• [Text excerpt]
⟨

Kernel panic with PF

Fri Jul 21 09:05:50 UTC 2006

Daniel Hartmeier wrote:
> On Fri, Jul 21, 2006 at 02:05:45AM +0200, Max Laier wrote:
> 
> > Which proxies are you using?  The "pool_ticket: 1429 != 1430" messages you 
> > quote below indicate a synchronization problem within the app talking to pf 
> > via ioctl's.  Tickets are used to ensure atomic commits for operations that 
> > require more than one ioctl.  If your proxy app runs in parallel it might 
> > screw up the internal state and thus leave it undefined afterwards.  I give 
> > you that this shouldn't cause a kernel problem, but if we could fix the app 
> > we can probably find the right sanity check more easily.
> 
> This looks like a bug in pf_ioctl.c pfioctl() DIOCCHANGERULE
> 
>                         if (((((newrule->action == PF_NAT) ||
>                             (newrule->action == PF_RDR) ||
>                             (newrule->action == PF_BINAT) ||
>                             (newrule->rt > PF_FASTROUTE)) &&
> -                           !pcr->anchor[0])) &&
> +                           !newrule->anchor)) &&
>                             (TAILQ_FIRST(&newrule->rpool.list) == NULL))
>                                 error = EINVAL;
> 
> i.e. the pool must not be empty for routing and translation rules,
> except for translation rules that are actually anchor _calls_.
> 
> The confusion is between translation rules within anchors
> (pcr->anchor[0] != '\0') and calls to anchors' translation rules
> (rule->anchor != NULL).

⟩

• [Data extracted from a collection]

⟨

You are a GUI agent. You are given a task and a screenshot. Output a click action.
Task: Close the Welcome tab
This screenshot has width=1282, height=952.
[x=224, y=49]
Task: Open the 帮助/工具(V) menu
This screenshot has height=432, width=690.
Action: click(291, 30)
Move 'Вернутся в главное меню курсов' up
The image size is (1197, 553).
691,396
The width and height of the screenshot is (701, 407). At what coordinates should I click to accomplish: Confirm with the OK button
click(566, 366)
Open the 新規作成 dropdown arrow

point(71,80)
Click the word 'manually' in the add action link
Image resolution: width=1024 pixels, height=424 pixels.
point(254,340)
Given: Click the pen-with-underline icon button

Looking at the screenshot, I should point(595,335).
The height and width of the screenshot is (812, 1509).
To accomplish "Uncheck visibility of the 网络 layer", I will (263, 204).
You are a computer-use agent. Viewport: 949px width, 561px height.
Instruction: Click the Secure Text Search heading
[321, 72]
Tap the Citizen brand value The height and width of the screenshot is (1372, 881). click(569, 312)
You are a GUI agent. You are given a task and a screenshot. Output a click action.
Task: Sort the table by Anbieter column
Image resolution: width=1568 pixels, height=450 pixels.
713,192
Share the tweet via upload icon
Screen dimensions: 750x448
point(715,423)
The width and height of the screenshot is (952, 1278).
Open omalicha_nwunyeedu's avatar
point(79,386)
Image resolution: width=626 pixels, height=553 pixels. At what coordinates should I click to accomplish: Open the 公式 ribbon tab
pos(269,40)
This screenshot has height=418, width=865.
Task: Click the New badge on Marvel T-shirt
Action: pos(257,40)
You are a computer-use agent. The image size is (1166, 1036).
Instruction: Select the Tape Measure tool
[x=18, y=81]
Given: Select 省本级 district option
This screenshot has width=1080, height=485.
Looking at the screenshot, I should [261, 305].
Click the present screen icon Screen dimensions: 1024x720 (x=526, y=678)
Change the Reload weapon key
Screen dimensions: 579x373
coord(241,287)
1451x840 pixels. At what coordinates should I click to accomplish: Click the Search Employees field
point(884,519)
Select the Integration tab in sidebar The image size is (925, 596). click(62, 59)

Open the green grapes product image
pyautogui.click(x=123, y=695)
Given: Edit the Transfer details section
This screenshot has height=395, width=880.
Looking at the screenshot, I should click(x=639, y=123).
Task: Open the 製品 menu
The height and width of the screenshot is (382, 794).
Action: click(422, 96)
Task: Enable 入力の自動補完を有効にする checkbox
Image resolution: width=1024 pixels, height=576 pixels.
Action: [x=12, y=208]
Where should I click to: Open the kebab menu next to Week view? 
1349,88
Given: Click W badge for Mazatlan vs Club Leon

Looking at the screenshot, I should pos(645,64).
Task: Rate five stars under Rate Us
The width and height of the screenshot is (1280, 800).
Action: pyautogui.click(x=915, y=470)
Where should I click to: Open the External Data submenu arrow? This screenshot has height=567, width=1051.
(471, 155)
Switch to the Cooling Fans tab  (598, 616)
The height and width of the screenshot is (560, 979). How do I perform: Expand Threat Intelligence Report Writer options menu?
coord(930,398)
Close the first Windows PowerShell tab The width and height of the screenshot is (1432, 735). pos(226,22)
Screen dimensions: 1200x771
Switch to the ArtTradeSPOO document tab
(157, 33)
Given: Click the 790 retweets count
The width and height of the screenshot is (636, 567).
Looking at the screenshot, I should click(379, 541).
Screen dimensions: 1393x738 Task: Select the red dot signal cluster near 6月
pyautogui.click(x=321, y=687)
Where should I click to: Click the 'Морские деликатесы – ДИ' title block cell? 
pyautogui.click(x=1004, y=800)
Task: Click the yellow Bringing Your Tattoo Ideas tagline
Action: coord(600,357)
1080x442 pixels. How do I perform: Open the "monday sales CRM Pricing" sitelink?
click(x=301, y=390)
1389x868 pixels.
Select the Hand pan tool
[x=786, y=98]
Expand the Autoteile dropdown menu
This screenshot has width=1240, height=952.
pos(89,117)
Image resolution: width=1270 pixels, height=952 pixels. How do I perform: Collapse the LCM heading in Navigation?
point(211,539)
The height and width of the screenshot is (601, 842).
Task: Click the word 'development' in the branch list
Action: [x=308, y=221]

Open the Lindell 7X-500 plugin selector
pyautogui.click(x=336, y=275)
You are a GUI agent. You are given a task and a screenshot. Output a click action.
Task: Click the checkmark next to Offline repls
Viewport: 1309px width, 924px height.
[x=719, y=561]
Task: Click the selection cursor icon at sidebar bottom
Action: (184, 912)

⟩

• [Task instructions]
[1] Reproduce the PF kernel panic thread in full, word for word.
[2] Rewrite the records from the line containing "Where should I click to: Click" through the end of the records, changing "dropdown menu" to "drop-down menu" and leaving everything else unchanged.

• [Expected results]
[1]
Kernel panic with PF

Fri Jul 21 09:05:50 UTC 2006

Daniel Hartmeier wrote:
> On Fri, Jul 21, 2006 at 02:05:45AM +0200, Max Laier wrote:
> 
> > Which proxies are you using?  The "pool_ticket: 1429 != 1430" messages you 
> > quote below indicate a synchronization problem within the app talking to pf 
> > via ioctl's.  Tickets are used to ensure atomic commits for operations that 
> > require more than one ioctl.  If your proxy app runs in parallel it might 
> > screw up the internal state and thus leave it undefined afterwards.  I give 
> > you that this shouldn't cause a kernel problem, but if we could fix the app 
> > we can probably find the right sanity check more easily.
> 
> This looks like a bug in pf_ioctl.c pfioctl() DIOCCHANGERULE
> 
>                         if (((((newrule->action == PF_NAT) ||
>                             (newrule->action == PF_RDR) ||
>                             (newrule->action == PF_BINAT) ||
>                             (newrule->rt > PF_FASTROUTE)) &&
> -                           !pcr->anchor[0])) &&
> +                           !newrule->anchor)) &&
>                             (TAILQ_FIRST(&newrule->rpool.list) == NULL))
>                                 error = EINVAL;
> 
> i.e. the pool must not be empty for routing and translation rules,
> except for translation rules that are actually anchor _calls_.
> 
> The confusion is between translation rules within anchors
> (pcr->anchor[0] != '\0') and calls to anchors' translation rules
> (rule->anchor != NULL).

[2]
Where should I click to: Click the 'Морские деликатесы – ДИ' title block cell? 
pyautogui.click(x=1004, y=800)
Task: Click the yellow Bringing Your Tattoo Ideas tagline
Action: coord(600,357)
1080x442 pixels. How do I perform: Open the "monday sales CRM Pricing" sitelink?
click(x=301, y=390)
1389x868 pixels.
Select the Hand pan tool
[x=786, y=98]
Expand the Autoteile drop-down menu
This screenshot has width=1240, height=952.
pos(89,117)
Image resolution: width=1270 pixels, height=952 pixels. How do I perform: Collapse the LCM heading in Navigation?
point(211,539)
The height and width of the screenshot is (601, 842).
Task: Click the word 'development' in the branch list
Action: [x=308, y=221]

Open the Lindell 7X-500 plugin selector
pyautogui.click(x=336, y=275)
You are a GUI agent. You are given a task and a screenshot. Output a click action.
Task: Click the checkmark next to Offline repls
Viewport: 1309px width, 924px height.
[x=719, y=561]
Task: Click the selection cursor icon at sidebar bottom
Action: (184, 912)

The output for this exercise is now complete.